Aim:
Update the part that opens with the line containing "The height and width of the screenshot is (792, 1512)." and closes with the line containing "(x=83, y=152)" by changing "Outputs" to "Inputs". Write out only those lines, leaving everything else unchanged.

======== Task material ========

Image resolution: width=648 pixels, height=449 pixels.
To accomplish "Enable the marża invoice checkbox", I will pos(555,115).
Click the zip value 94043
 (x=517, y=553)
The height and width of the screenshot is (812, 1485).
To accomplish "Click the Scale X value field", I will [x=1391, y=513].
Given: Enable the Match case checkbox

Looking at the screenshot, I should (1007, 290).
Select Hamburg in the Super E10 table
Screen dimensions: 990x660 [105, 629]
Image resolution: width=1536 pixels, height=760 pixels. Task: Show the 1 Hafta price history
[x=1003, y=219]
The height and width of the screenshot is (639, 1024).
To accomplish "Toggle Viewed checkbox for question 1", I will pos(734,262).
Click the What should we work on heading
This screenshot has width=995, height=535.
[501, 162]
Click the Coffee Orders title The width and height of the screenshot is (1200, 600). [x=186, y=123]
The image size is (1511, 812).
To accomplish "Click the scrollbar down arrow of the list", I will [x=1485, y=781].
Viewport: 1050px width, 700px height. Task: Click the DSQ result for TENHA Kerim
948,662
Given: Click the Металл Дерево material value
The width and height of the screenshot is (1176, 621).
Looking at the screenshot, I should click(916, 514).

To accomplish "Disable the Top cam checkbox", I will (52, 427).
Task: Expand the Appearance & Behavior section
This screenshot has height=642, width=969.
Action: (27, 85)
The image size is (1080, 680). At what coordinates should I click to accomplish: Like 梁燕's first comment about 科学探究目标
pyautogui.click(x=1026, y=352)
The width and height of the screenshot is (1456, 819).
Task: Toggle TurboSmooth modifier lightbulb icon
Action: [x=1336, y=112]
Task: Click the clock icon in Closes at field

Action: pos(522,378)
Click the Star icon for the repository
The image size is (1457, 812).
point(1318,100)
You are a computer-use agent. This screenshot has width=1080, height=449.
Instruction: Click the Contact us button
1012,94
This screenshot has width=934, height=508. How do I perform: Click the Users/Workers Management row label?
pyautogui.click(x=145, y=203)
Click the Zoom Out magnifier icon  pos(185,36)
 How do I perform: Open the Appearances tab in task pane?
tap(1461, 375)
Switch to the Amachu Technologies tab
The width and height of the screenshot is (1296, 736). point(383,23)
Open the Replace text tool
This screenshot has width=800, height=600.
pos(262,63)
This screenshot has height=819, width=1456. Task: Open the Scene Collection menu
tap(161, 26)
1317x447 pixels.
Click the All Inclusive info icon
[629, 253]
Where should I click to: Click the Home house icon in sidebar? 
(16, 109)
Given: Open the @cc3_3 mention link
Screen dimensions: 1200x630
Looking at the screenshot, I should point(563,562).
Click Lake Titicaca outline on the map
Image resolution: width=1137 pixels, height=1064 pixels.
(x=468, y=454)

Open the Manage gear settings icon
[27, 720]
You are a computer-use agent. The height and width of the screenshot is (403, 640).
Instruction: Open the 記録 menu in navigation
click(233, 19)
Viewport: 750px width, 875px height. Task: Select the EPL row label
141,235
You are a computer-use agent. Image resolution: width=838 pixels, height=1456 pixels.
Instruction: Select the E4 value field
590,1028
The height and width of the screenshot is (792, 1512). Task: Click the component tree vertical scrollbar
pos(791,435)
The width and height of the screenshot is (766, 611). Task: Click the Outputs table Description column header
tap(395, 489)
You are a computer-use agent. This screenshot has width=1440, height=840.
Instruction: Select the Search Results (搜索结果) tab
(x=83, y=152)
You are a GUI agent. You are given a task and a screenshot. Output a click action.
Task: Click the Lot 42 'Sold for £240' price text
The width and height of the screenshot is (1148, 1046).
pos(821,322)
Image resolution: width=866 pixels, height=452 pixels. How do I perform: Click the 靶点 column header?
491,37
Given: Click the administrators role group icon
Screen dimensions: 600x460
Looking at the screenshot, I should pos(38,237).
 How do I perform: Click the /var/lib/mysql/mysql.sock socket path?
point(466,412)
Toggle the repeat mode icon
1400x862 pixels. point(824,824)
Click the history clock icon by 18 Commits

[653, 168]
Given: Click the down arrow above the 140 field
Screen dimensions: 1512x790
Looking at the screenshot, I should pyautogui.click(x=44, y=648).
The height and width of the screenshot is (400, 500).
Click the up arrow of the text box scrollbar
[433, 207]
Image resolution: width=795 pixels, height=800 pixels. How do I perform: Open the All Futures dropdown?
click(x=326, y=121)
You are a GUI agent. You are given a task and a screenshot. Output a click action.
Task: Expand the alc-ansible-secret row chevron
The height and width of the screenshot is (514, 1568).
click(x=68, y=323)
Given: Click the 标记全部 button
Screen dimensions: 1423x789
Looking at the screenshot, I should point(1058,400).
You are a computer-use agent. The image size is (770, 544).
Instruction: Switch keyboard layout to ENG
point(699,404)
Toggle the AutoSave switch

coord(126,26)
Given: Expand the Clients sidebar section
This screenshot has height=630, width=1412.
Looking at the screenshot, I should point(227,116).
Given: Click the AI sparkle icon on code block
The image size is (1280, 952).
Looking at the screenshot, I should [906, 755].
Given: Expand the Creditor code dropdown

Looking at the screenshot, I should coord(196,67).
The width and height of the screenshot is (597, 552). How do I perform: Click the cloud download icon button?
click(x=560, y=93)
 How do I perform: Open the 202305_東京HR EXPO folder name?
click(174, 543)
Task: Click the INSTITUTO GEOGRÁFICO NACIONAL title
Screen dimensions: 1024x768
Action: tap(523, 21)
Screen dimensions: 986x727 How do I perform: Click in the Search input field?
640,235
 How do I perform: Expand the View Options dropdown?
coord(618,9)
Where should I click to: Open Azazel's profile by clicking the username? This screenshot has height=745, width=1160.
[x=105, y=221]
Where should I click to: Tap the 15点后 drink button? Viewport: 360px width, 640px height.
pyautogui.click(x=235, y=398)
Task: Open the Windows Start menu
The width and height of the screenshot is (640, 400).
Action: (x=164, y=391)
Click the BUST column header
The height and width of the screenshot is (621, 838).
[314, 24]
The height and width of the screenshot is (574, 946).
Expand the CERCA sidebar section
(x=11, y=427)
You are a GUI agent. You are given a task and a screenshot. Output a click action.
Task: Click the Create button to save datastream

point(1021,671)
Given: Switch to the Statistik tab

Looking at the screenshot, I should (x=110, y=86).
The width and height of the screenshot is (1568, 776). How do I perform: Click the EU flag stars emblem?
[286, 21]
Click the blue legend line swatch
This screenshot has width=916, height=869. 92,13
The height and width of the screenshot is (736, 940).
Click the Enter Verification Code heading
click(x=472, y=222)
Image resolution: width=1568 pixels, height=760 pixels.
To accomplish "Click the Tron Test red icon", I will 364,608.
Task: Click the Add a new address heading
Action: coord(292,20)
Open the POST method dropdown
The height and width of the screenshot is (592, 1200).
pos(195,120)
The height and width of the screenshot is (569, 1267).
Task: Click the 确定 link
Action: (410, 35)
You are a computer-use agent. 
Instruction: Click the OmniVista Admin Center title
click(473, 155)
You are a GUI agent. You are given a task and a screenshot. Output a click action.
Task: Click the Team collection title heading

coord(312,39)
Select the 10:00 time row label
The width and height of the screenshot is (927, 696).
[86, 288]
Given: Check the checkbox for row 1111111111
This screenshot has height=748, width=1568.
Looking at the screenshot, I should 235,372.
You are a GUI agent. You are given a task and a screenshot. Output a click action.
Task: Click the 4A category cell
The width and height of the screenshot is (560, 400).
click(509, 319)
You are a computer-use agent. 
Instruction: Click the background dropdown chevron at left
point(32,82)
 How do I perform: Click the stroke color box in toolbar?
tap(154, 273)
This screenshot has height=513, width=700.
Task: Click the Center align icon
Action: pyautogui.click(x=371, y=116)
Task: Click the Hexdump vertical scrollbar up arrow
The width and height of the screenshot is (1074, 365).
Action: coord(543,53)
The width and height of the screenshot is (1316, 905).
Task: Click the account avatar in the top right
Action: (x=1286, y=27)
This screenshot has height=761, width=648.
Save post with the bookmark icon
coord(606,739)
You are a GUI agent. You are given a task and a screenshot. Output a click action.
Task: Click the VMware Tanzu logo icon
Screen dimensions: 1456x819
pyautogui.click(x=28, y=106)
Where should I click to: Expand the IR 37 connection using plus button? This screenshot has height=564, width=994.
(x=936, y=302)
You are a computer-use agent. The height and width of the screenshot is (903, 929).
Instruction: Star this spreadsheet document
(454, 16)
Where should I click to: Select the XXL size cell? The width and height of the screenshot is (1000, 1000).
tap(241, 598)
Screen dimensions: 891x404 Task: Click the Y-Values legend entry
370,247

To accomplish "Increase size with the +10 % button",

========

Answer to the exercise:
The height and width of the screenshot is (792, 1512). Task: Click the component tree vertical scrollbar
pos(791,435)
The width and height of the screenshot is (766, 611). Task: Click the Inputs table Description column header
tap(395, 489)
You are a computer-use agent. This screenshot has width=1440, height=840.
Instruction: Select the Search Results (搜索结果) tab
(x=83, y=152)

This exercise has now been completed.